------ THE DATA ------

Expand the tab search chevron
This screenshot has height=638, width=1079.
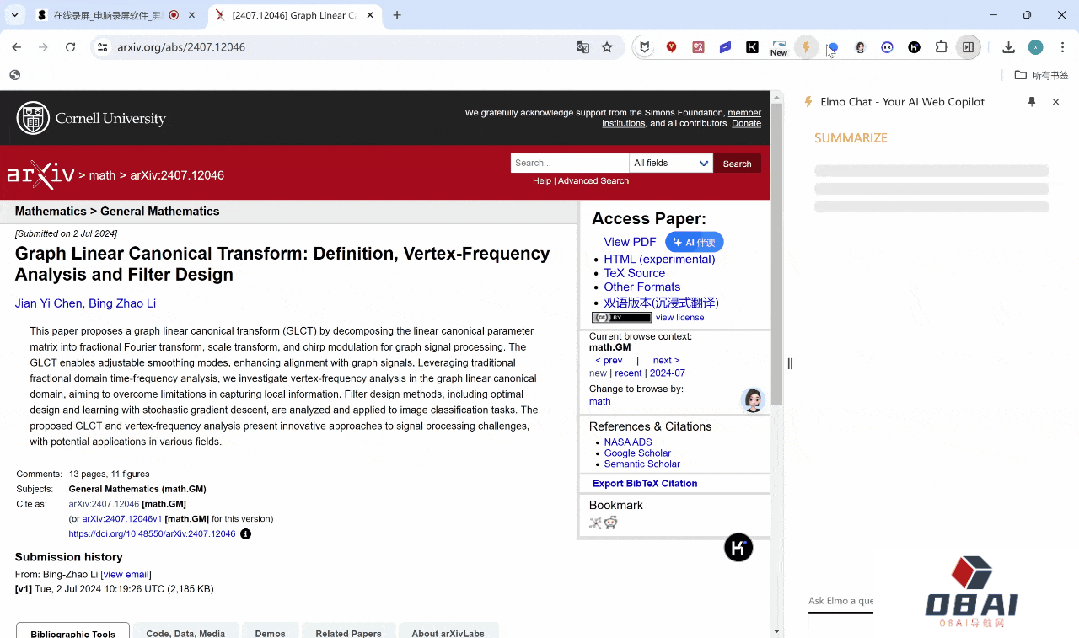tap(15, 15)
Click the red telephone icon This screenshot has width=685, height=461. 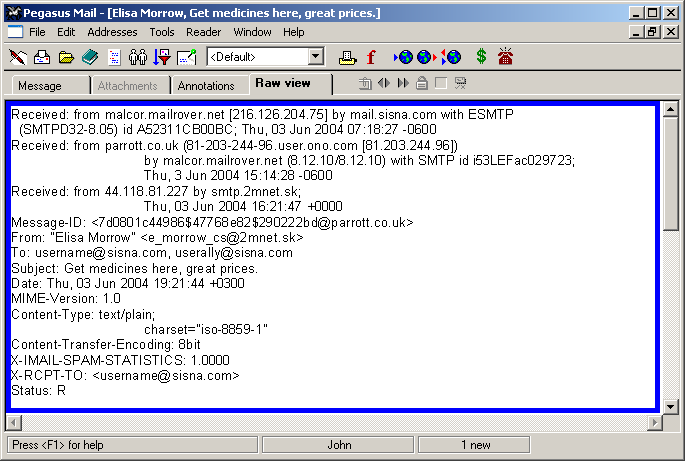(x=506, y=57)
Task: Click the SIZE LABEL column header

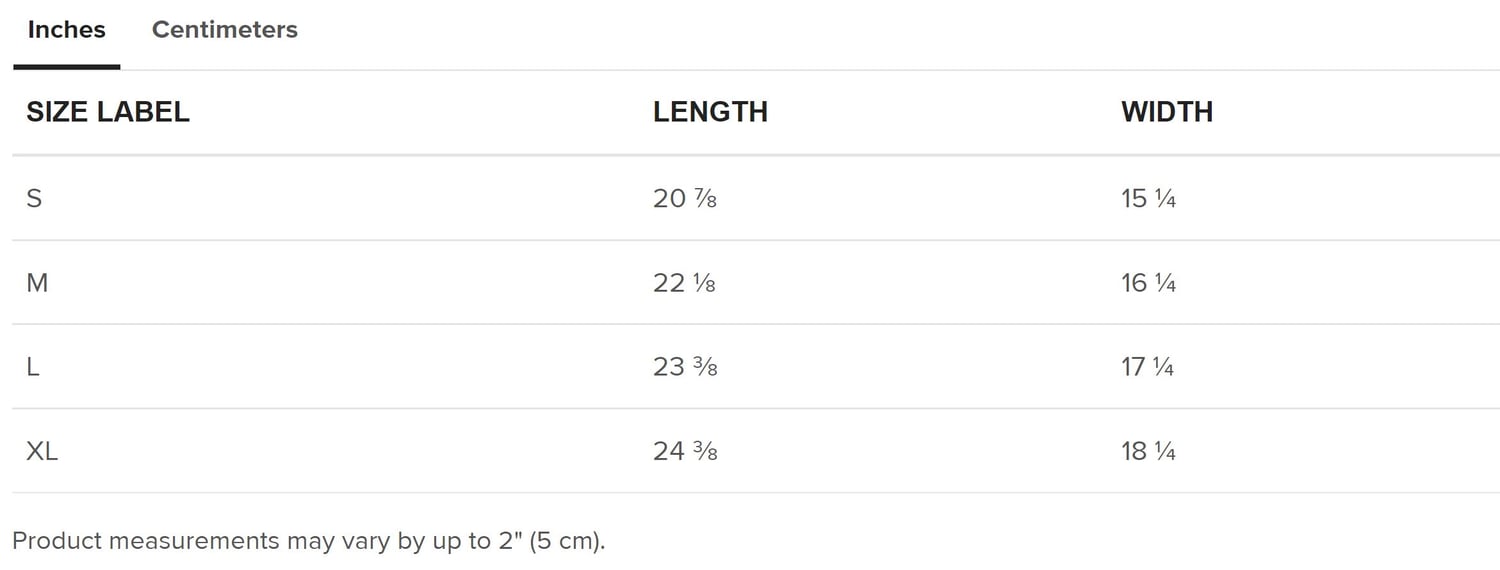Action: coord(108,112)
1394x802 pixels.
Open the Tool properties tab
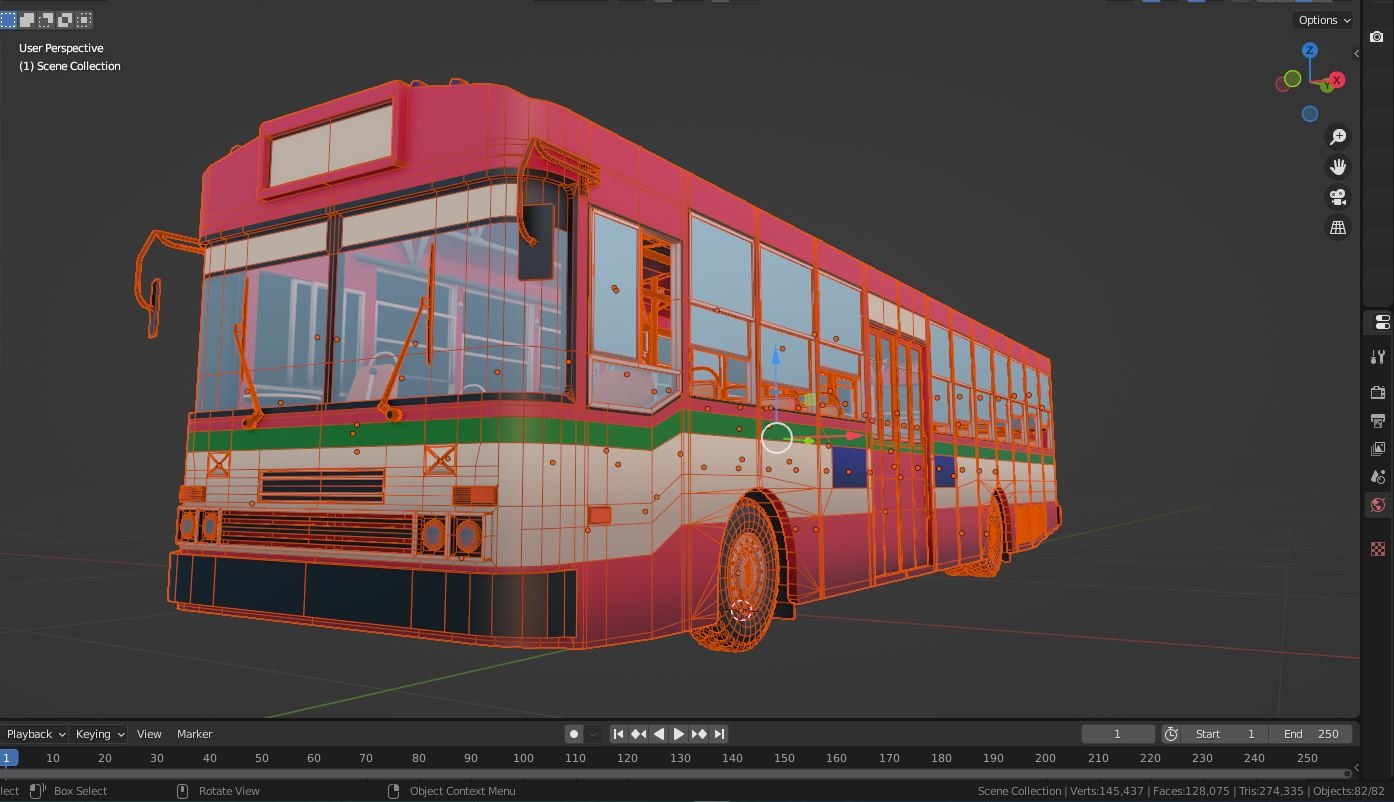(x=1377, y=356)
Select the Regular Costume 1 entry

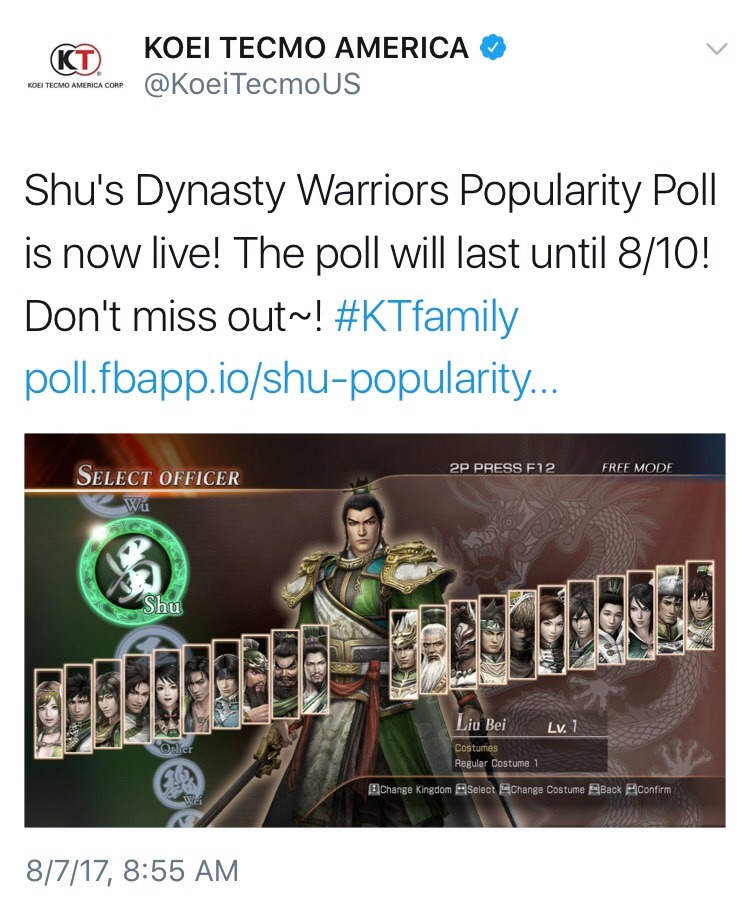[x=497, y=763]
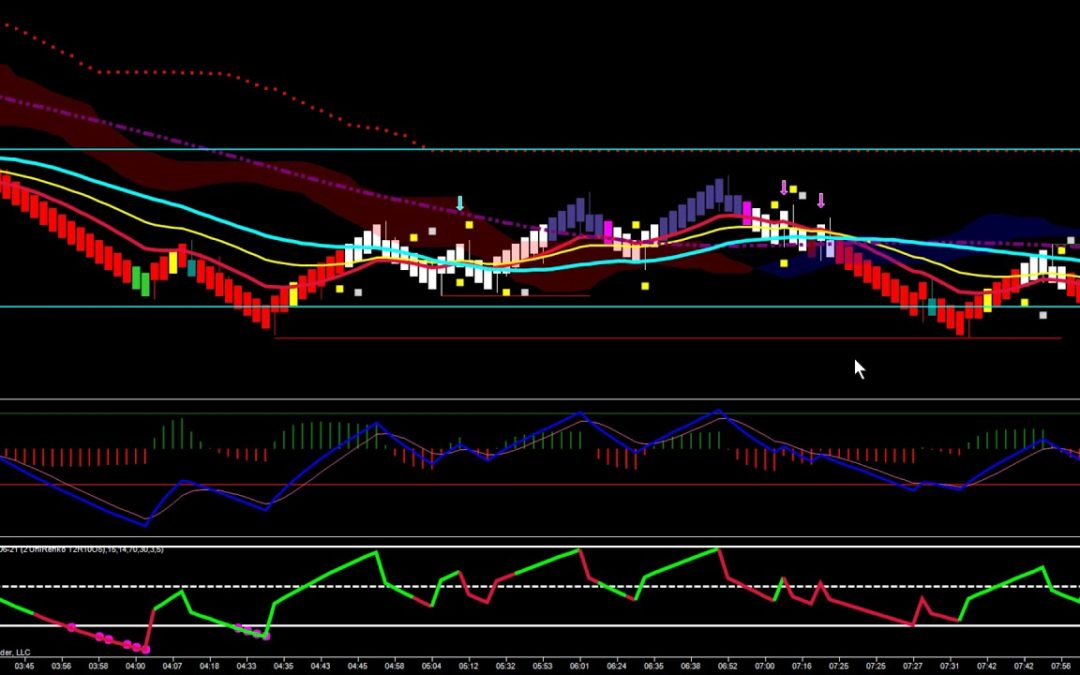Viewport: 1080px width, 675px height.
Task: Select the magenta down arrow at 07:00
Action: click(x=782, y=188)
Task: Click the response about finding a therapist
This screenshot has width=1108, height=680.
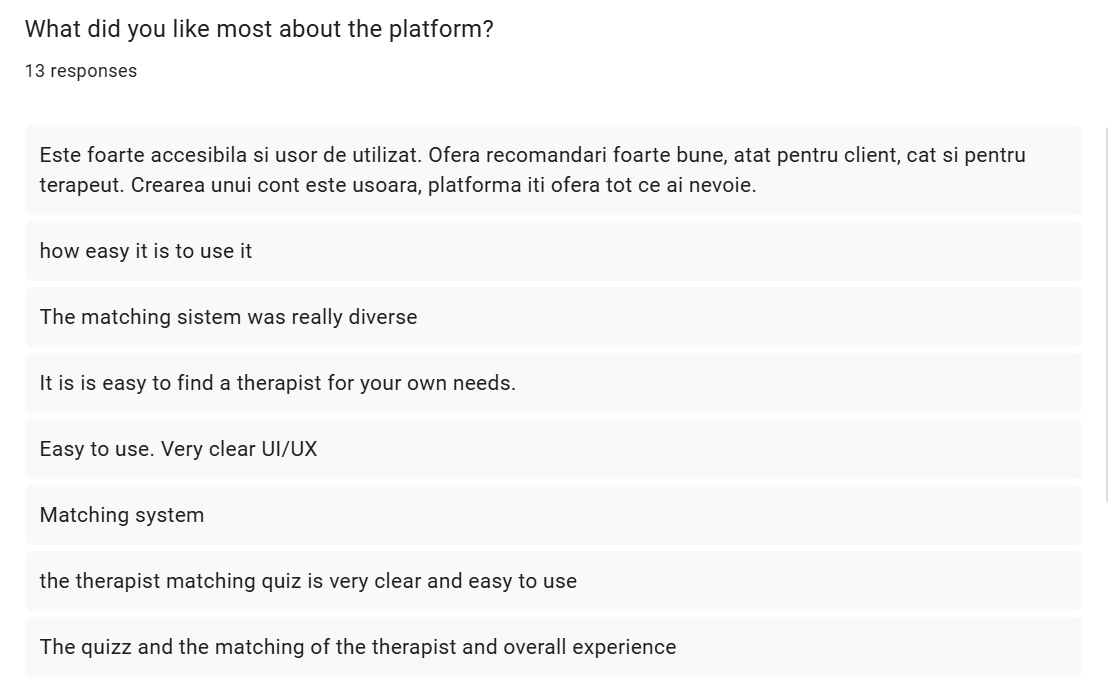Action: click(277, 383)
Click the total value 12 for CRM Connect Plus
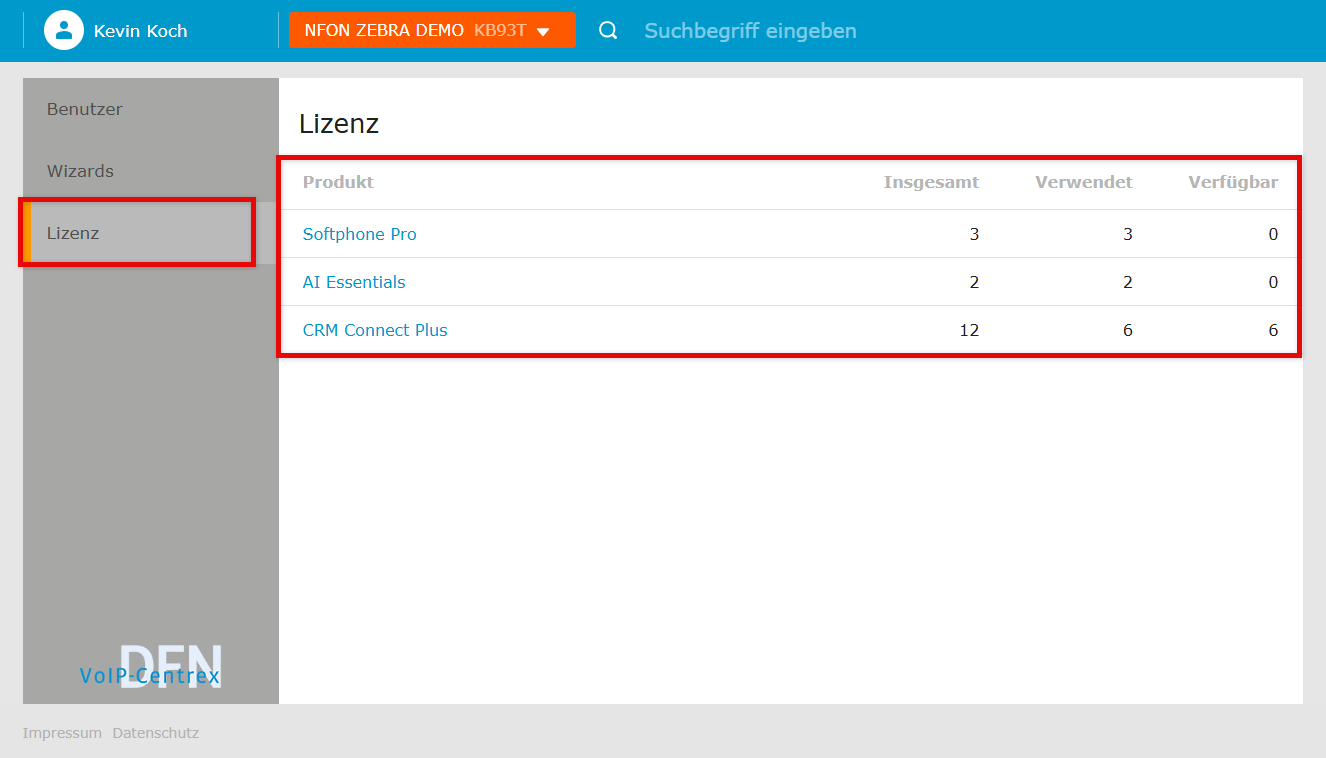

------

**TASK OBJECTIVE**
Transcribe exactly the lines from the one with "This screenshot has width=1108, height=680." to the last line of the records, both included, so that no picture appears in the copy.

**ANSWER**
This screenshot has width=1108, height=680.
Action: click(277, 383)
Click the total value 12 for CRM Connect Plus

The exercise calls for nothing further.